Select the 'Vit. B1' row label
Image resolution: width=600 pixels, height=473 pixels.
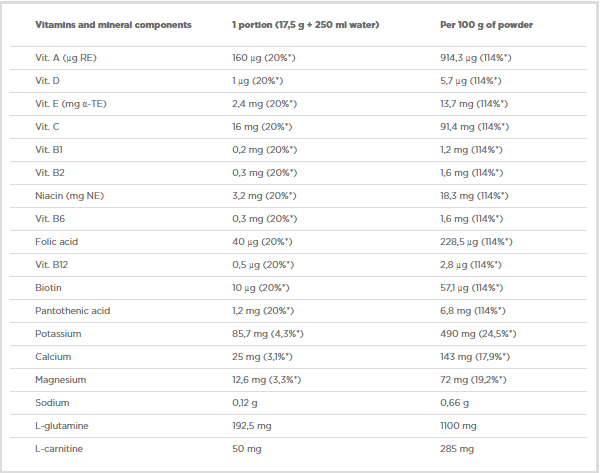(x=49, y=150)
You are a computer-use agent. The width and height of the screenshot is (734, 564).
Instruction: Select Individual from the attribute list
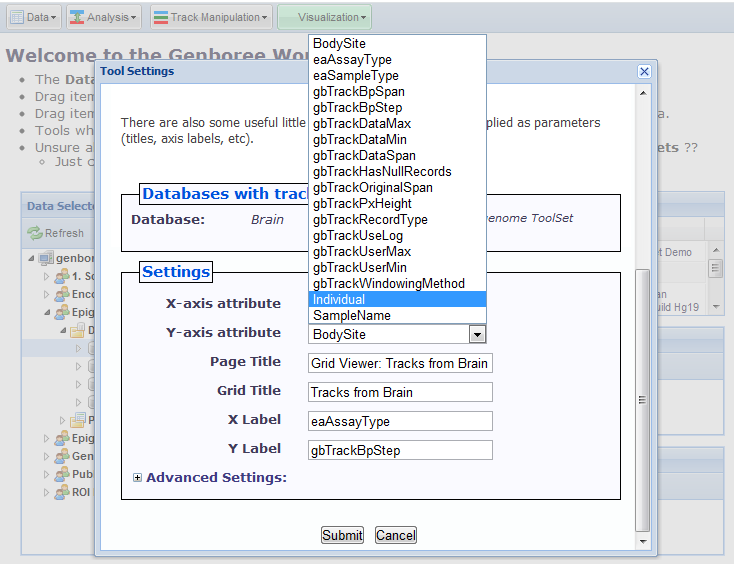398,299
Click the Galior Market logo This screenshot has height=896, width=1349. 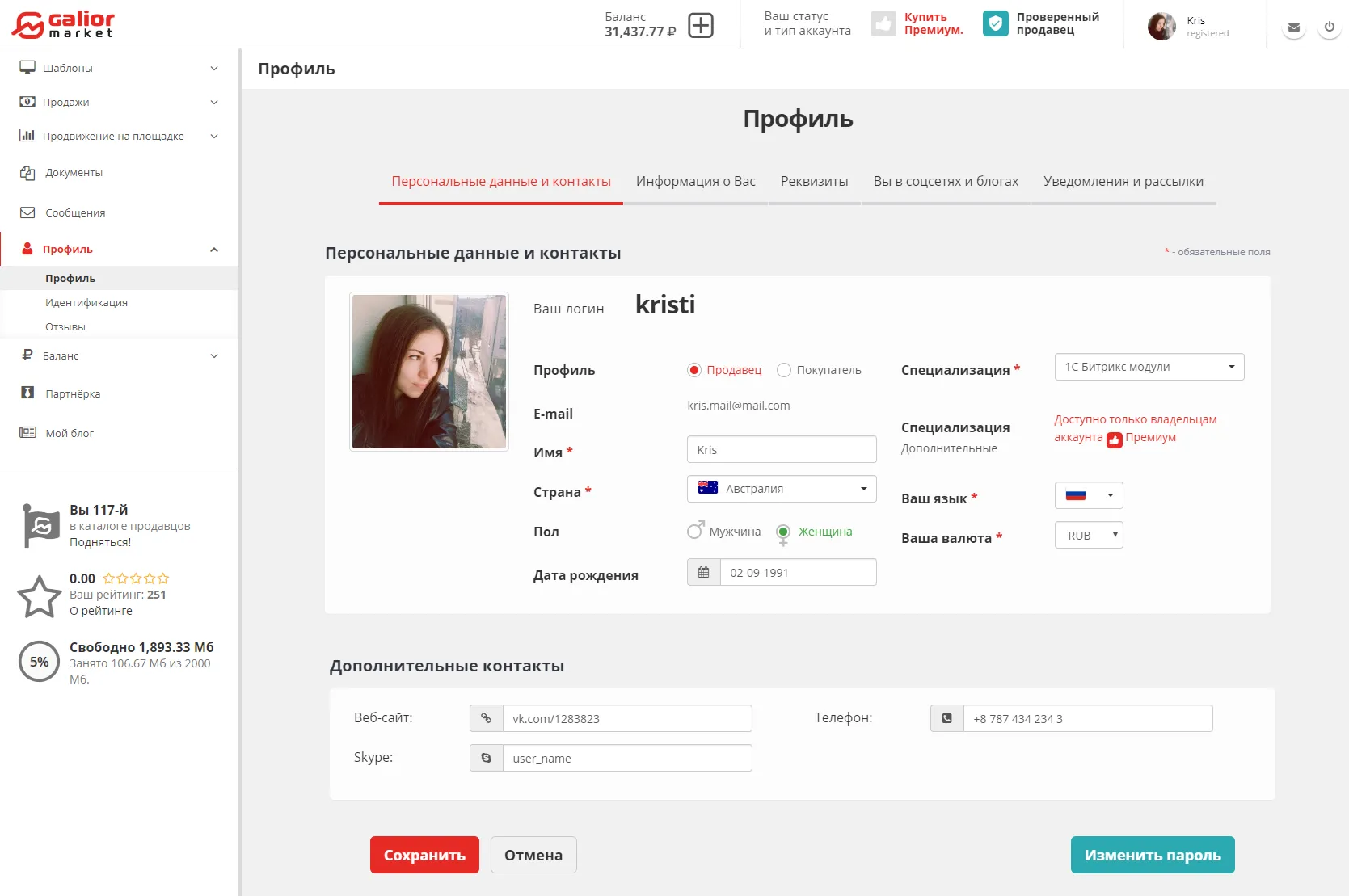pos(63,25)
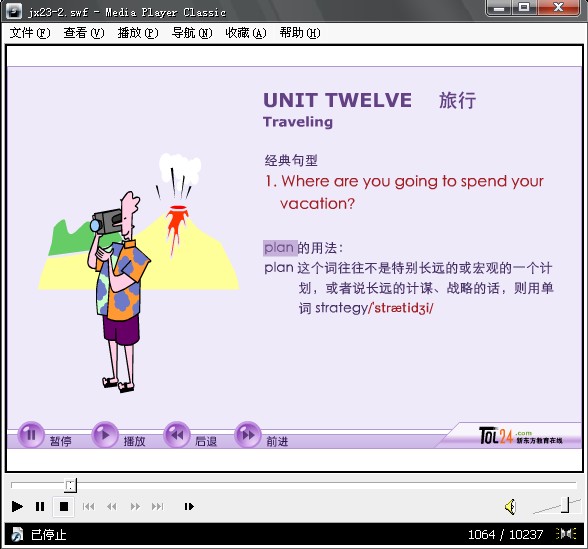Pause playback with the player pause icon
The width and height of the screenshot is (588, 549).
click(40, 506)
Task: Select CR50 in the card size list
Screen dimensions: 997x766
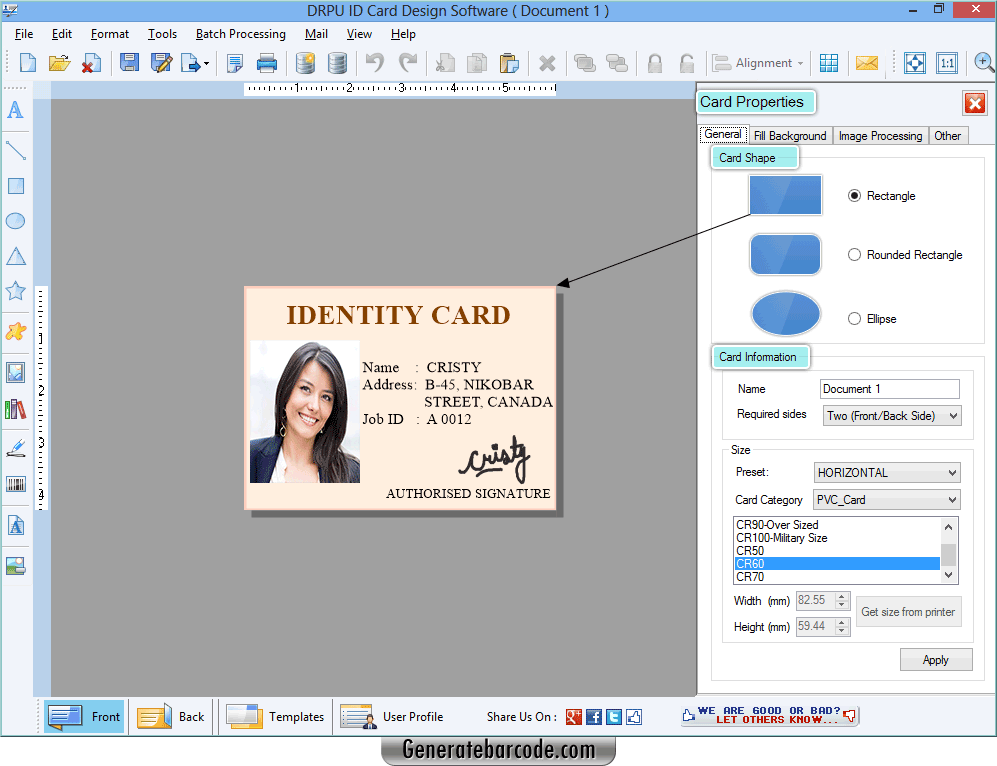Action: [750, 550]
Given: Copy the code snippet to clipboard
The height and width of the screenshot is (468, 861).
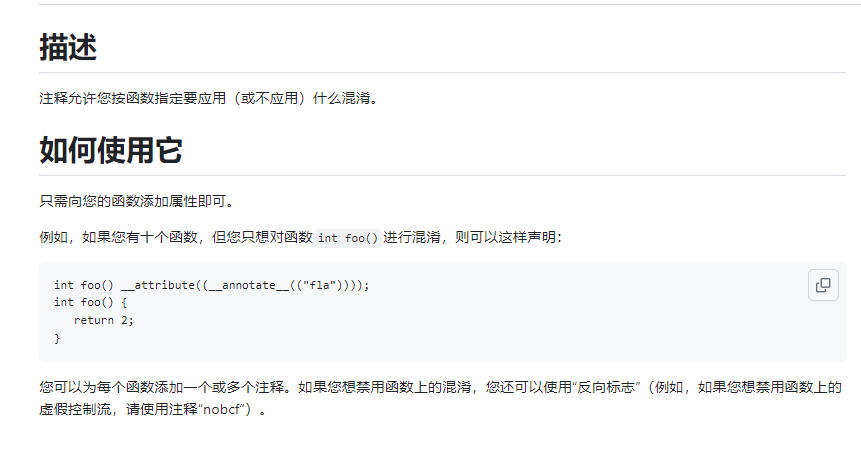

..........

## ACTIVITY
Your answer must be an exact copy of the lines from the line with "Task: Select CR50 in the card size list" to the final line of the data, both ends included, and no pictures.

## PROBLEM SOLUTION
Task: Select CR50 in the card size list
Screen dimensions: 997x766
Action: [750, 550]
Given: Copy the code snippet to clipboard
The height and width of the screenshot is (468, 861).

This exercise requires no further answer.